Exercise aim: Below is a block of records. Copy every line in it that contains the word "Collapse".

Material to process:
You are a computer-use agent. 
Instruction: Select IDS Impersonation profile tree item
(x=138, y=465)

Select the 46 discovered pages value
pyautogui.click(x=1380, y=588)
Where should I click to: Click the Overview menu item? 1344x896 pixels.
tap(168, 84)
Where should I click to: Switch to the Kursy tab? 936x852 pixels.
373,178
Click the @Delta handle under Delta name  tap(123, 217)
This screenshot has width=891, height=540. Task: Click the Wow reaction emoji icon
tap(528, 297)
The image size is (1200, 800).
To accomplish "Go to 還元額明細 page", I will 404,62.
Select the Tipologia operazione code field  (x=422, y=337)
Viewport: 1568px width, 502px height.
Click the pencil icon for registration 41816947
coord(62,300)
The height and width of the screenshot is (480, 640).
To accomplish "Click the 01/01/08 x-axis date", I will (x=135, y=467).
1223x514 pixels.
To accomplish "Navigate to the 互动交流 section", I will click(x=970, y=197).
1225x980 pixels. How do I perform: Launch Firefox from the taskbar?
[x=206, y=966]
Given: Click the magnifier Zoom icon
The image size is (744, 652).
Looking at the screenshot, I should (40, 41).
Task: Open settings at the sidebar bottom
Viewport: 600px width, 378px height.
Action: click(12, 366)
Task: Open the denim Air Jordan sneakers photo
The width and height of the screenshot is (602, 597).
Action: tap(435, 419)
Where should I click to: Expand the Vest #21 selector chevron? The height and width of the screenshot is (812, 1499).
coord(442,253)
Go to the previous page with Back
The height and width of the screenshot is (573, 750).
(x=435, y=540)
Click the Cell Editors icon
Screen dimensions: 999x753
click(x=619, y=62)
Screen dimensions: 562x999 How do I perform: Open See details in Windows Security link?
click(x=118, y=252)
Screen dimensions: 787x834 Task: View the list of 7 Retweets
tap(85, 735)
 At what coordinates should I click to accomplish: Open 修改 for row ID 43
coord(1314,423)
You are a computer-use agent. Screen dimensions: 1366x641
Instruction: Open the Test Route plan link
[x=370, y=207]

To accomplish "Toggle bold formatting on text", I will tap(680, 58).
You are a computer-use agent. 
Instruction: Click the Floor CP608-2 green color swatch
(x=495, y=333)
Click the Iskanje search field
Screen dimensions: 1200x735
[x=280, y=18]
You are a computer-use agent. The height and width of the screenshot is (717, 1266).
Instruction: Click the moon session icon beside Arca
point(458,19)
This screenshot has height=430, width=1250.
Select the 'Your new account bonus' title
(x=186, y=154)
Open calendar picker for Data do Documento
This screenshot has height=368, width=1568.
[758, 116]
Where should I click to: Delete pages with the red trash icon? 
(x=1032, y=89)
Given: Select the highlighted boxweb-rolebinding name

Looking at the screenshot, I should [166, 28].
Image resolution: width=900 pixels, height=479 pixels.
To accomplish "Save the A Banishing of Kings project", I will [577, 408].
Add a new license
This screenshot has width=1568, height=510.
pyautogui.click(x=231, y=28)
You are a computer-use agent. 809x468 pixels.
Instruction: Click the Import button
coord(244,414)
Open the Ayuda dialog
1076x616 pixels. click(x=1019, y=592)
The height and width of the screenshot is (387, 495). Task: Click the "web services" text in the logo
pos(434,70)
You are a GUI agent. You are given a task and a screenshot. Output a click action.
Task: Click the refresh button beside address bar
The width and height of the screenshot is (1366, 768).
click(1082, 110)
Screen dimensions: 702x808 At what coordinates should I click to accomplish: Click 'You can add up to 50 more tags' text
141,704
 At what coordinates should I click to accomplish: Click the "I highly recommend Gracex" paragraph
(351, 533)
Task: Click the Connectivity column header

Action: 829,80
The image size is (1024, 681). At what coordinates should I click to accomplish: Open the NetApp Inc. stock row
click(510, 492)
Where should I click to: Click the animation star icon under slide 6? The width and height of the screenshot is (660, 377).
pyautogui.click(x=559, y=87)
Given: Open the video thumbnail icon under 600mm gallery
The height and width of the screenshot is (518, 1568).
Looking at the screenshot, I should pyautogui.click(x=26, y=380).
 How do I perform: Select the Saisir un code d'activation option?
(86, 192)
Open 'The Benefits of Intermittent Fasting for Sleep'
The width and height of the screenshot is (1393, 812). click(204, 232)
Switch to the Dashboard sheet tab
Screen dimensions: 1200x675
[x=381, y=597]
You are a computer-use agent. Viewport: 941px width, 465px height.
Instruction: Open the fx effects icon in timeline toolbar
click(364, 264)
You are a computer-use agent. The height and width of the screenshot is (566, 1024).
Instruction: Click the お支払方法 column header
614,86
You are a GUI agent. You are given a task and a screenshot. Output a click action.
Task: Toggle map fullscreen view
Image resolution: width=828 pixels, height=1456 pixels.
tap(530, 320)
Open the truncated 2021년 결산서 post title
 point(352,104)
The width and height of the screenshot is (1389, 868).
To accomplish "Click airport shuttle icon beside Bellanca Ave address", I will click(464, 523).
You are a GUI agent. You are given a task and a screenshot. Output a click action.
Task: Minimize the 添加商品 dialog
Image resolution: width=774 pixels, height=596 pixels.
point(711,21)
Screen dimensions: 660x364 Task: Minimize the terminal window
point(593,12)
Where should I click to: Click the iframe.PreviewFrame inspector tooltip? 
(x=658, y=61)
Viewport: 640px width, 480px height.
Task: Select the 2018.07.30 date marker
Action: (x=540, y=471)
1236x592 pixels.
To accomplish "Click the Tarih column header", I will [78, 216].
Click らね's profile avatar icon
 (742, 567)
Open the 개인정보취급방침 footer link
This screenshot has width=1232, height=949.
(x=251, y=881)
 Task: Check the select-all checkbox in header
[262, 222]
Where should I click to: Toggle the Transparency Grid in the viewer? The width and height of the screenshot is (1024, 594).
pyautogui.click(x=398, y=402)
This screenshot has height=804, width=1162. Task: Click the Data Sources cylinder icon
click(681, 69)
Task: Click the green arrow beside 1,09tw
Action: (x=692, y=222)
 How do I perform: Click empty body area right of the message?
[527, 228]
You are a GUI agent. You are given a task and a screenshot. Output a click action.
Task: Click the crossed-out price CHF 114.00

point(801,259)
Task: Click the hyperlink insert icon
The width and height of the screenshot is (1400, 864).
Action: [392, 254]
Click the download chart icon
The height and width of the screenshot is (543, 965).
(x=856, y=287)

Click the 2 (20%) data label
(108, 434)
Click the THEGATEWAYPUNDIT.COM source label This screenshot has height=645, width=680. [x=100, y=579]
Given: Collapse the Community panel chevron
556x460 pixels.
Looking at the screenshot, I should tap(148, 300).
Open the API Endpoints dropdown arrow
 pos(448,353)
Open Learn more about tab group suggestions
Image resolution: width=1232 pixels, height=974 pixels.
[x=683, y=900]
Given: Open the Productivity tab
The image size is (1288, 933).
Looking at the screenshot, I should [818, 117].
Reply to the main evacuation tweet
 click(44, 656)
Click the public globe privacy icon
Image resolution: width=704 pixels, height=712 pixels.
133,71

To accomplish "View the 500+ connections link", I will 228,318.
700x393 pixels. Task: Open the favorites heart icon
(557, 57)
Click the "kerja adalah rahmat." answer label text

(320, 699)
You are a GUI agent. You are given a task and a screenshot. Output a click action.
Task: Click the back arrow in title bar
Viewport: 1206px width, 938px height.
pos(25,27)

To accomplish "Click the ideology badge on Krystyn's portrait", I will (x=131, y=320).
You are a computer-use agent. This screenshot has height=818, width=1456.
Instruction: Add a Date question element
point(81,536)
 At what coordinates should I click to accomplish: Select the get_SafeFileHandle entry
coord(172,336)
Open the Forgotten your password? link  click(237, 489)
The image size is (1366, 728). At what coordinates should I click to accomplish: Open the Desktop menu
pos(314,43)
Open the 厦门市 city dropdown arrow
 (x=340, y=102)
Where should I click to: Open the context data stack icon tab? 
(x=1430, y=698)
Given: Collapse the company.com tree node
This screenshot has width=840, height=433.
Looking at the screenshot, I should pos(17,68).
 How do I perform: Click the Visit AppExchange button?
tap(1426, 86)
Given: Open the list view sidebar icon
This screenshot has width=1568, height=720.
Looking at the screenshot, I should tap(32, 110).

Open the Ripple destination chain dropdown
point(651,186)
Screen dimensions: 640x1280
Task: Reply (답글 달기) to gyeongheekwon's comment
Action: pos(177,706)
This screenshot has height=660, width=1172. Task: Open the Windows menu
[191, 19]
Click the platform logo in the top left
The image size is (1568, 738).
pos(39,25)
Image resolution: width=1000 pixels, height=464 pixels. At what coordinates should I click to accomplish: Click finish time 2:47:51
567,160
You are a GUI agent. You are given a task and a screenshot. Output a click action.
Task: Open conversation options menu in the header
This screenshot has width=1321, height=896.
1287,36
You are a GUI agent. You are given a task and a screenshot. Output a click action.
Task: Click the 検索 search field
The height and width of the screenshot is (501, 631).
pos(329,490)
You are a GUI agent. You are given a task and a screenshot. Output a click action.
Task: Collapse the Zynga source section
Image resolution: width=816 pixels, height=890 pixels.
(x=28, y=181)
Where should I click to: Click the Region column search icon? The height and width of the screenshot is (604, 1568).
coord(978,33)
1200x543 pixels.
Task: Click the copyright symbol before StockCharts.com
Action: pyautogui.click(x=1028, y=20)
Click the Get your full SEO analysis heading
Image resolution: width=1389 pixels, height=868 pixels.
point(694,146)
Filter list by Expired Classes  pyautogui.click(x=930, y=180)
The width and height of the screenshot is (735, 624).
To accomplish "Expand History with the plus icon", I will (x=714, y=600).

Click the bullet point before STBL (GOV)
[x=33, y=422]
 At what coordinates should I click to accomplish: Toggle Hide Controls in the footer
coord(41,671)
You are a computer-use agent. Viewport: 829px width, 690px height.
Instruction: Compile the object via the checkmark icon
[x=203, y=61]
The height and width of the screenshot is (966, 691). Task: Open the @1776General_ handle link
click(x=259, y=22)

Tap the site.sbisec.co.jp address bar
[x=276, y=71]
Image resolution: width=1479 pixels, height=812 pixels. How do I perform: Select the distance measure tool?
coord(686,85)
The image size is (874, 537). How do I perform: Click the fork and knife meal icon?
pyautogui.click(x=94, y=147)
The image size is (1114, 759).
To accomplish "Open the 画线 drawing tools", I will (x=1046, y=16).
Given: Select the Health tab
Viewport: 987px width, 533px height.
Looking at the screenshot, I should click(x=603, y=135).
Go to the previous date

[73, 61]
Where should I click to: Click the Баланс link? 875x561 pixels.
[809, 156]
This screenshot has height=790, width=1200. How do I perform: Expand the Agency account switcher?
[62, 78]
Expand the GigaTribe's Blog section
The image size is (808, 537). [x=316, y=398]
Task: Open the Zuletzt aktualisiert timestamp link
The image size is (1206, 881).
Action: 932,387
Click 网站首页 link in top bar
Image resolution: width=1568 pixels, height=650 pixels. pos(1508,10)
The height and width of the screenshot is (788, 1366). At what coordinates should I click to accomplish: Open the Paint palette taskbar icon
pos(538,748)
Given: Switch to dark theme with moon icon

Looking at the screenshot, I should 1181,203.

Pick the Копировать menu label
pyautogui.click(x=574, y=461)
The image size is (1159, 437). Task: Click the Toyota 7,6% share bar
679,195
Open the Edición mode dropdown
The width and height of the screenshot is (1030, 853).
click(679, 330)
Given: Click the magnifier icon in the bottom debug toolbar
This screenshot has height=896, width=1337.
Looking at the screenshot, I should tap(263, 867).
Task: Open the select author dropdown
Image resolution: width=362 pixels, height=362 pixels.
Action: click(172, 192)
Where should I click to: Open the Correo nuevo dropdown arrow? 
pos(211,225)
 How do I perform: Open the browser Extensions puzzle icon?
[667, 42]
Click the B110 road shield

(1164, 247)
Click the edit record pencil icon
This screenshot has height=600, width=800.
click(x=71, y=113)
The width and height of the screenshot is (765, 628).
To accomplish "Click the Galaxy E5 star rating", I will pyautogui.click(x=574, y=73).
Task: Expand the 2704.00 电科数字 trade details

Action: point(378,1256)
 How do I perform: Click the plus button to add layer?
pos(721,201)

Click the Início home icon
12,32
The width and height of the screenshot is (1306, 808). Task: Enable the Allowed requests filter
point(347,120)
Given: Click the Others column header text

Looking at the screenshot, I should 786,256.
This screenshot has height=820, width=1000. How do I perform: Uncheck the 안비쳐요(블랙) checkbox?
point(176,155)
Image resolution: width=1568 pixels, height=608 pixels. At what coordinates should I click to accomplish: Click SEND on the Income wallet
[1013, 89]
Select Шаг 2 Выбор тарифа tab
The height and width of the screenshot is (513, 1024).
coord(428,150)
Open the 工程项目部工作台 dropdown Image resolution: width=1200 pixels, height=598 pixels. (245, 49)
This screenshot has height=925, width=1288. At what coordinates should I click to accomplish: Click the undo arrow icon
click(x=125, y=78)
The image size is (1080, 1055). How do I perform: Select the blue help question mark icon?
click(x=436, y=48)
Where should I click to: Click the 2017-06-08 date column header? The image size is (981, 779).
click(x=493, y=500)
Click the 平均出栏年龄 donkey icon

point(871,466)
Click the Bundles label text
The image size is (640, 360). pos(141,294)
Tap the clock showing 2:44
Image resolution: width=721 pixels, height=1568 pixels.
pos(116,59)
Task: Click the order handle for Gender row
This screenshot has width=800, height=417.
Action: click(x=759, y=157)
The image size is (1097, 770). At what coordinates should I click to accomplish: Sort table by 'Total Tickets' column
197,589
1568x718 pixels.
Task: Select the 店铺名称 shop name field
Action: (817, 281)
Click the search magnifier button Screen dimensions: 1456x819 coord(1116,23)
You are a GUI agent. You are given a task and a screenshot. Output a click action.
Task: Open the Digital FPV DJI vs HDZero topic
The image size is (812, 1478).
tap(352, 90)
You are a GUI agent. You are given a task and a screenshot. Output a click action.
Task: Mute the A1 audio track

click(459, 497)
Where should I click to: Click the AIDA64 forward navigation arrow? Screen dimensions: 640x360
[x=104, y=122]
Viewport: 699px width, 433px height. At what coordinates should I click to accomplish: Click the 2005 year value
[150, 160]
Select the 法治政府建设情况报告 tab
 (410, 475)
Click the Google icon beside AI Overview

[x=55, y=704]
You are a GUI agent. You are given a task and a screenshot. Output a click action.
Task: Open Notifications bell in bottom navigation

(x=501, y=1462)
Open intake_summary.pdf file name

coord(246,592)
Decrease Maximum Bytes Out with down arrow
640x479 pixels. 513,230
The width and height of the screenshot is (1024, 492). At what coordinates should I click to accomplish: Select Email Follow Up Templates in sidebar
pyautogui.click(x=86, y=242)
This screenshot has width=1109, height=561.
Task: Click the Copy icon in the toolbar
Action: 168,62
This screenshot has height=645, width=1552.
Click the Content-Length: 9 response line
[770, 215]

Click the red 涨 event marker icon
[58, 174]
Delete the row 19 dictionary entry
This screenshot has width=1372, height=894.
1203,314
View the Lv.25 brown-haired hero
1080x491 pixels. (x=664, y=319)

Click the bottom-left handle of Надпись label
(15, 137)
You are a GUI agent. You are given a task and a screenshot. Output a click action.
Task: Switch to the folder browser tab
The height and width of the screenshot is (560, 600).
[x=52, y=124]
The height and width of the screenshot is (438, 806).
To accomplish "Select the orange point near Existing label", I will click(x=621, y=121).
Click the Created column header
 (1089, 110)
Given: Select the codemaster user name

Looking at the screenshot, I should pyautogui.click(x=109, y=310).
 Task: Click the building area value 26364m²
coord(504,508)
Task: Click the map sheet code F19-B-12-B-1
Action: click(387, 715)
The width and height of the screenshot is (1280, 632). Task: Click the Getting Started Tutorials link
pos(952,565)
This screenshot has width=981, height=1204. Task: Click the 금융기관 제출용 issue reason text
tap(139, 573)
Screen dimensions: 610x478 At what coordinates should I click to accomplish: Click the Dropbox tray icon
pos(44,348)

Answer box:
Given: Collapse the Community panel chevron
Given: Collapse the company.com tree node
Task: Collapse the Zynga source section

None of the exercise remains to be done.